[Stored items from a collection]

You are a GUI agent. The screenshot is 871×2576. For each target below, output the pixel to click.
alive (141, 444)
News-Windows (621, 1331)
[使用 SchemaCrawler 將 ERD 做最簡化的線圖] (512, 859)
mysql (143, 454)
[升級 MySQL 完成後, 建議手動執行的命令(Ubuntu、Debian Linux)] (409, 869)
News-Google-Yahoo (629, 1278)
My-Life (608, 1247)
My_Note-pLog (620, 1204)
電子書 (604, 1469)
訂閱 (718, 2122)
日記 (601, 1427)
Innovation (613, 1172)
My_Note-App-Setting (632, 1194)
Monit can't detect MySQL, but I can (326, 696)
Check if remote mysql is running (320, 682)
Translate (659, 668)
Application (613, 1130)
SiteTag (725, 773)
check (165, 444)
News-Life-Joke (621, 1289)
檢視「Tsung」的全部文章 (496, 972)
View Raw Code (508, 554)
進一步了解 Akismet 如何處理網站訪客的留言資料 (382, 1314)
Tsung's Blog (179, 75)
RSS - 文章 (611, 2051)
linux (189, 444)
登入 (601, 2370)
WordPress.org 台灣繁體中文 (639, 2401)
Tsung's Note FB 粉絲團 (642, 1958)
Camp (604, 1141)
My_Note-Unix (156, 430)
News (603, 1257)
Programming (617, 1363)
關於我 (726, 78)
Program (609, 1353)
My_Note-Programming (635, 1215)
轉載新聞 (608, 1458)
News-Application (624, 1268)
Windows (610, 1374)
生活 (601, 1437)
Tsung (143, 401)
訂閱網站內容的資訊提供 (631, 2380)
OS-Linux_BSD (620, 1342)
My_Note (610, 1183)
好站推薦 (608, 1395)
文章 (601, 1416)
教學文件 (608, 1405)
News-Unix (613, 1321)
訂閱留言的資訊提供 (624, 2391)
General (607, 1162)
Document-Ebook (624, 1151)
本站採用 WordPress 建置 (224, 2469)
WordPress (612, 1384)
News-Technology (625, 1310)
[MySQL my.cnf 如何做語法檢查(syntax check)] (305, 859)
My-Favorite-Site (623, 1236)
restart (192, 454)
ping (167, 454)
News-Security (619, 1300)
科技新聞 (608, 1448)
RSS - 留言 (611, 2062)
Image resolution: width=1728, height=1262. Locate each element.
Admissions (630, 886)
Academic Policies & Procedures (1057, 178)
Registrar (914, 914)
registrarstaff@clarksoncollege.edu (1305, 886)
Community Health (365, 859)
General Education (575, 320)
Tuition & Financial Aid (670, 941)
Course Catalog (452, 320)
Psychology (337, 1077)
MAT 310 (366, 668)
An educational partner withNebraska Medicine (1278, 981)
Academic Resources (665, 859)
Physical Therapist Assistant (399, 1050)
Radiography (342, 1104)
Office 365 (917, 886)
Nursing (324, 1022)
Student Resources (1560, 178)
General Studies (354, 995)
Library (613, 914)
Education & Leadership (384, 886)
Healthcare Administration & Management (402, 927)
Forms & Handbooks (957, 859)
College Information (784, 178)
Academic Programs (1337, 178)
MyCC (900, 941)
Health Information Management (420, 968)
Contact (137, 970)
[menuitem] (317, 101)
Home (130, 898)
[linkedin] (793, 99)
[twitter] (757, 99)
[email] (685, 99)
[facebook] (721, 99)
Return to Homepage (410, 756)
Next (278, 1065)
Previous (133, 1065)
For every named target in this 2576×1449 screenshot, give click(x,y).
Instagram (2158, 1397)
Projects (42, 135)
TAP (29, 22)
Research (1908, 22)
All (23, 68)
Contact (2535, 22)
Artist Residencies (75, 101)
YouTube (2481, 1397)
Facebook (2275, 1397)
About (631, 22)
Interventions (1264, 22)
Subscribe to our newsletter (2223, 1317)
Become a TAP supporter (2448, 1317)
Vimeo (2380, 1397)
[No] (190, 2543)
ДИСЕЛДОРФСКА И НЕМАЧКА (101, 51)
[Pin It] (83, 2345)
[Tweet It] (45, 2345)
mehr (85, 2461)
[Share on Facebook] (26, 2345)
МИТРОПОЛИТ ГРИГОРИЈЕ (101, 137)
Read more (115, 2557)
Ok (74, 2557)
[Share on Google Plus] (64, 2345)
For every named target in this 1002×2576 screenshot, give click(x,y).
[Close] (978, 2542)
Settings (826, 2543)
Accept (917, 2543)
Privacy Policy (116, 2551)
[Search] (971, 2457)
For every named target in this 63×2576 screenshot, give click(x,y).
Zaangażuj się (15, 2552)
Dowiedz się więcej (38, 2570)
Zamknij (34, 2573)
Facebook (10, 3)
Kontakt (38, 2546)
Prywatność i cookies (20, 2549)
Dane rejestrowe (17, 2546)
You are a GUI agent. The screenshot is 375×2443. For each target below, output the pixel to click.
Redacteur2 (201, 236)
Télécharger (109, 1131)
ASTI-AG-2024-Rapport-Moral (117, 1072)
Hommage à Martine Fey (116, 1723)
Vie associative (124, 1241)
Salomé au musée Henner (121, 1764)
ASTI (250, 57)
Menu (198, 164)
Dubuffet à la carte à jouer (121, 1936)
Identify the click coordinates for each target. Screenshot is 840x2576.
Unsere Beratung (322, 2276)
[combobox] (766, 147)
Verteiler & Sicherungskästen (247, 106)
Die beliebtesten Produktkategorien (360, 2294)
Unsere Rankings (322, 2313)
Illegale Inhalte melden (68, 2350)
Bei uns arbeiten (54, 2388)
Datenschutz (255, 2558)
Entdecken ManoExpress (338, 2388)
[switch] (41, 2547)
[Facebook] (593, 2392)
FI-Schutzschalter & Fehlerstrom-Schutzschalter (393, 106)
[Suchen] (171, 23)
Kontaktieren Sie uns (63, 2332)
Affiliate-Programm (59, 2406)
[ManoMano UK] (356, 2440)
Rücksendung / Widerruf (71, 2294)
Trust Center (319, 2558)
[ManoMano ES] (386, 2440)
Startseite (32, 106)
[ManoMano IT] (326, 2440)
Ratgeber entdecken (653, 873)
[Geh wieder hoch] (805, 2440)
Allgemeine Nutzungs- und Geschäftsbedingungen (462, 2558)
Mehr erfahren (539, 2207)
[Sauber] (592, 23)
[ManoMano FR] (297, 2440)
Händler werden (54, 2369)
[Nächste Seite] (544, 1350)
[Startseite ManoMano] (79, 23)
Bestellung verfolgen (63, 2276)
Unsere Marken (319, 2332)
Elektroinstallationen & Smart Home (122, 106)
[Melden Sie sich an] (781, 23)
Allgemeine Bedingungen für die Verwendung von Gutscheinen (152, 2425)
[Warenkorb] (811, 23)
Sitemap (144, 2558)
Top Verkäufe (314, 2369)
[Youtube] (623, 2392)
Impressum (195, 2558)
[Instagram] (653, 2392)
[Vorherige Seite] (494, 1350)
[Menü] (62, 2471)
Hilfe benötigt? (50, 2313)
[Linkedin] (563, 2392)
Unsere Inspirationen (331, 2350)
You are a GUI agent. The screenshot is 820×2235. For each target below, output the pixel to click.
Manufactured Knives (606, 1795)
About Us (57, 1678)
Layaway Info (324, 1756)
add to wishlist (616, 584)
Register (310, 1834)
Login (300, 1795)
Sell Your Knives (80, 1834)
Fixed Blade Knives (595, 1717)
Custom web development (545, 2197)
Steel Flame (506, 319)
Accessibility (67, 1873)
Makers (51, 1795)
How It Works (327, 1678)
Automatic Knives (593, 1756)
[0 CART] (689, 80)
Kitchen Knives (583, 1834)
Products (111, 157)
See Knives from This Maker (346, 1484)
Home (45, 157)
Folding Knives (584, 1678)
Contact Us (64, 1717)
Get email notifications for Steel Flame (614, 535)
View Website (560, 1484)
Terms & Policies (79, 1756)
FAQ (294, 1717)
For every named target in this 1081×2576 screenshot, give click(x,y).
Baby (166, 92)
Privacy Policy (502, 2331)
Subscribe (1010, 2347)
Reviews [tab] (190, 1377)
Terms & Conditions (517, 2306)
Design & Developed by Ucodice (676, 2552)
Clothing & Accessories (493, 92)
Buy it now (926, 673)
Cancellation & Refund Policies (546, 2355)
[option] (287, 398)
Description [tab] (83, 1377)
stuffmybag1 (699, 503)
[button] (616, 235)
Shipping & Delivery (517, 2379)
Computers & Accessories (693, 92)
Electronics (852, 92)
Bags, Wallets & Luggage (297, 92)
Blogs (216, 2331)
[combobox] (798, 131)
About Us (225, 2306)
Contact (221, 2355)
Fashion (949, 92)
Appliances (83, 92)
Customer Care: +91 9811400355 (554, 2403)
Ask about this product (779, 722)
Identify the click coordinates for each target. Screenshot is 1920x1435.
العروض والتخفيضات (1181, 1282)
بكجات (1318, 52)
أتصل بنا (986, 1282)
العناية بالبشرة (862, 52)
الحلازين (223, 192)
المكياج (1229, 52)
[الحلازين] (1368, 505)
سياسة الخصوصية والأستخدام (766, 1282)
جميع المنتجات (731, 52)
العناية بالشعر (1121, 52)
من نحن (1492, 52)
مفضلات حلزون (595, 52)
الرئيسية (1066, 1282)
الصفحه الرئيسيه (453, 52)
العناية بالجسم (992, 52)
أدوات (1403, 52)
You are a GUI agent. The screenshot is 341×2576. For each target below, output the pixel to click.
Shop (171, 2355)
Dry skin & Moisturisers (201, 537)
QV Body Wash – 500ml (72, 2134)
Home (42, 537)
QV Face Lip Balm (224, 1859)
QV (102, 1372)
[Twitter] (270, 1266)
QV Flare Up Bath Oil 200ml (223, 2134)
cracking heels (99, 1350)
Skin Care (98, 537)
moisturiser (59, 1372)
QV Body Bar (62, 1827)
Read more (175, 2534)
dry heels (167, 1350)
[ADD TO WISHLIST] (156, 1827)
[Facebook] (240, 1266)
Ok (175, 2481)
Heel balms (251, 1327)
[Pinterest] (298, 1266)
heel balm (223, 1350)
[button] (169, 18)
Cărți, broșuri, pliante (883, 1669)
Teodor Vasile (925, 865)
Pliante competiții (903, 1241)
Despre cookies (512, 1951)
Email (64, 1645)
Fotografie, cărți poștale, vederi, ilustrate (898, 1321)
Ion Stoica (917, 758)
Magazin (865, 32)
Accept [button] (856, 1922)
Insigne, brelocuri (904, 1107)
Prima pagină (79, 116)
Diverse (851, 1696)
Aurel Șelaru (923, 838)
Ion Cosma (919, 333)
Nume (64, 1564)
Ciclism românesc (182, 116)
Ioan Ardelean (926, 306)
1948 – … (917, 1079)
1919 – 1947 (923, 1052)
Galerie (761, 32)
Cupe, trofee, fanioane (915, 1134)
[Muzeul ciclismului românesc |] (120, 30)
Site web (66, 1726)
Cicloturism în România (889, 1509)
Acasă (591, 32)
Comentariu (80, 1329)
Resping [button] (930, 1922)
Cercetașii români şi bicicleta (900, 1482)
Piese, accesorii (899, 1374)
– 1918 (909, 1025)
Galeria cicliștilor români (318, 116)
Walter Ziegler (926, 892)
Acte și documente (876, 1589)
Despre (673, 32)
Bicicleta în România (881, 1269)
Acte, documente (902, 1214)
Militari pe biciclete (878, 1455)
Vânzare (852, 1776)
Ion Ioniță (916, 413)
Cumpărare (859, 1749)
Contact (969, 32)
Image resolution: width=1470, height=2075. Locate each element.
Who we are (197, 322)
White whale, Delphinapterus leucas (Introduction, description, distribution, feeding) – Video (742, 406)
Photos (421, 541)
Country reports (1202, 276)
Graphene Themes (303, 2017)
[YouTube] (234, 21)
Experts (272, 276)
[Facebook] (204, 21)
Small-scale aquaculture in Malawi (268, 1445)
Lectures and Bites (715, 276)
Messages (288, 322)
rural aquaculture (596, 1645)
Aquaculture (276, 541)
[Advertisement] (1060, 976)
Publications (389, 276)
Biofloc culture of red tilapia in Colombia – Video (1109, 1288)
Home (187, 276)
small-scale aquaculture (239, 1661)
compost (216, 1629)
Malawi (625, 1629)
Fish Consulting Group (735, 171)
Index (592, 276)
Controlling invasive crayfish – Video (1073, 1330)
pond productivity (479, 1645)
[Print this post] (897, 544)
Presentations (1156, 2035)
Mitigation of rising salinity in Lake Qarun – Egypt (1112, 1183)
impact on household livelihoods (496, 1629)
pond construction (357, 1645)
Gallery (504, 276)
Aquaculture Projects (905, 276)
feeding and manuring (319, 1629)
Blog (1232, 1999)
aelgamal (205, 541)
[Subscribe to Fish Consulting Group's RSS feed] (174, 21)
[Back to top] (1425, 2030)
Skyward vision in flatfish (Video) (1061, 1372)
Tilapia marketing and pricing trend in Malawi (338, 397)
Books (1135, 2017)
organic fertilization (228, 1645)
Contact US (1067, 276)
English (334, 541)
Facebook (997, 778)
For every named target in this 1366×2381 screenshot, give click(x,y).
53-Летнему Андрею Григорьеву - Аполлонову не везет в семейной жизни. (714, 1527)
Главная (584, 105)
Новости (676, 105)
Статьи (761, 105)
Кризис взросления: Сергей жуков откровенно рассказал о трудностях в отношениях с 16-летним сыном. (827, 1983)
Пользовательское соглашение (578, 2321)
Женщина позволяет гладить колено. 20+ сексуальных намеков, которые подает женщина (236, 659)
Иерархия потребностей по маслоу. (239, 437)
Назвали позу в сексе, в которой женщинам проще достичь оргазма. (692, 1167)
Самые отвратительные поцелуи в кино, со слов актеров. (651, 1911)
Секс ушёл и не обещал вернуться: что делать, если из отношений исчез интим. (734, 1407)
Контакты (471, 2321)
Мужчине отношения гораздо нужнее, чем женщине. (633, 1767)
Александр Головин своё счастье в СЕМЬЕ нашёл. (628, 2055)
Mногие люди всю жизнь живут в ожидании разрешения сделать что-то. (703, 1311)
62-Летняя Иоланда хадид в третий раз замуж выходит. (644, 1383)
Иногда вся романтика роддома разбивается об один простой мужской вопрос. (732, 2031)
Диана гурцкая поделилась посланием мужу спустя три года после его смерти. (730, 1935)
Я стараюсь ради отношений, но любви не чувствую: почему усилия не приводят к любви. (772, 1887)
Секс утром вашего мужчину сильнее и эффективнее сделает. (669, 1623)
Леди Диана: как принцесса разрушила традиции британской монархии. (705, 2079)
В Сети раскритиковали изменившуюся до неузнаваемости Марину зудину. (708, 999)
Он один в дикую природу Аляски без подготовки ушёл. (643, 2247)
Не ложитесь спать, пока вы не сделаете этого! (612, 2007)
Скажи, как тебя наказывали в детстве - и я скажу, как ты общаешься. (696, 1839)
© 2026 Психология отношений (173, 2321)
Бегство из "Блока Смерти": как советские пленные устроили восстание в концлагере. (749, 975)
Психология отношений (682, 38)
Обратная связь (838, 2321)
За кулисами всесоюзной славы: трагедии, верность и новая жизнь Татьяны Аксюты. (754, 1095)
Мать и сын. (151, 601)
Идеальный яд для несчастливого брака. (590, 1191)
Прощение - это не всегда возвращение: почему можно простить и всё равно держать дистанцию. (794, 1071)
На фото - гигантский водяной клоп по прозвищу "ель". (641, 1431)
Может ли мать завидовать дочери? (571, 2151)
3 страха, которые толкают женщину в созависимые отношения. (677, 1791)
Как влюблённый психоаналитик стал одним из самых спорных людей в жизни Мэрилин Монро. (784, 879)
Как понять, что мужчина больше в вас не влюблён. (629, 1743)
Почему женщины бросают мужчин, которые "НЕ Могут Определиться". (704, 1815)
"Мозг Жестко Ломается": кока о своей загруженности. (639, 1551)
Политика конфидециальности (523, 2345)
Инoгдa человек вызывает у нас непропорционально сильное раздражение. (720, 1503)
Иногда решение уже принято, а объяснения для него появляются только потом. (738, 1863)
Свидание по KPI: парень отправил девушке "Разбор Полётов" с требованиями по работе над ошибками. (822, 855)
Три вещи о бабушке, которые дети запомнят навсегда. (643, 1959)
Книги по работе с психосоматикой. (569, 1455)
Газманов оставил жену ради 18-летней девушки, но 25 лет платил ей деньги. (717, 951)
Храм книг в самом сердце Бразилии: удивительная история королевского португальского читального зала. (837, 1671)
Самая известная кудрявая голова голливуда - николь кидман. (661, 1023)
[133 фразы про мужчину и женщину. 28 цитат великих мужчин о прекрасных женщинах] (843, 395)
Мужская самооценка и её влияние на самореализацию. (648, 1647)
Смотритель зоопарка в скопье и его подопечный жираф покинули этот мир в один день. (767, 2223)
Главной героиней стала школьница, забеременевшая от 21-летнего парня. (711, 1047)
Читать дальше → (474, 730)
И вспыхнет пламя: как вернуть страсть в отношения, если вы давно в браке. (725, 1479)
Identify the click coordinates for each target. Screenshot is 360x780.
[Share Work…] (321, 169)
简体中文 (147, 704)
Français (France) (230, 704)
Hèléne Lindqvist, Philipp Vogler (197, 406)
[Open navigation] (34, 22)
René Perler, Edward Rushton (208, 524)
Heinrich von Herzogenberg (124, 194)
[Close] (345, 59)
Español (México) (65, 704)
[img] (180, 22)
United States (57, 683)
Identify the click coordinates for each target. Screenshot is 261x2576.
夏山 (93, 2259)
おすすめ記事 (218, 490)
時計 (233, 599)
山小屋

Exercise requirements -> Word for word, restate the data above from its first line down to and including the line with "Tsung's Note FB 粉絲團 (642, 1958)".

Exercise output ->
You are a GUI agent. The screenshot is 871×2576. For each target below, output the pixel to click.
alive (141, 444)
News-Windows (621, 1331)
[使用 SchemaCrawler 將 ERD 做最簡化的線圖] (512, 859)
mysql (143, 454)
[升級 MySQL 完成後, 建議手動執行的命令(Ubuntu、Debian Linux)] (409, 869)
News-Google-Yahoo (629, 1278)
My-Life (608, 1247)
My_Note-pLog (620, 1204)
電子書 (604, 1469)
訂閱 (718, 2122)
日記 (601, 1427)
Innovation (613, 1172)
My_Note-App-Setting (632, 1194)
Monit can't detect MySQL, but I can (326, 696)
Check if remote mysql is running (320, 682)
Translate (659, 668)
Application (613, 1130)
SiteTag (725, 773)
check (165, 444)
News-Life-Joke (621, 1289)
檢視「Tsung」的全部文章 (496, 972)
View Raw Code (508, 554)
進一步了解 Akismet 如何處理網站訪客的留言資料 (382, 1314)
Tsung's Blog (179, 75)
RSS - 文章 (611, 2051)
linux (189, 444)
登入 (601, 2370)
WordPress.org 台灣繁體中文 (639, 2401)
Tsung's Note FB 粉絲團 (642, 1958)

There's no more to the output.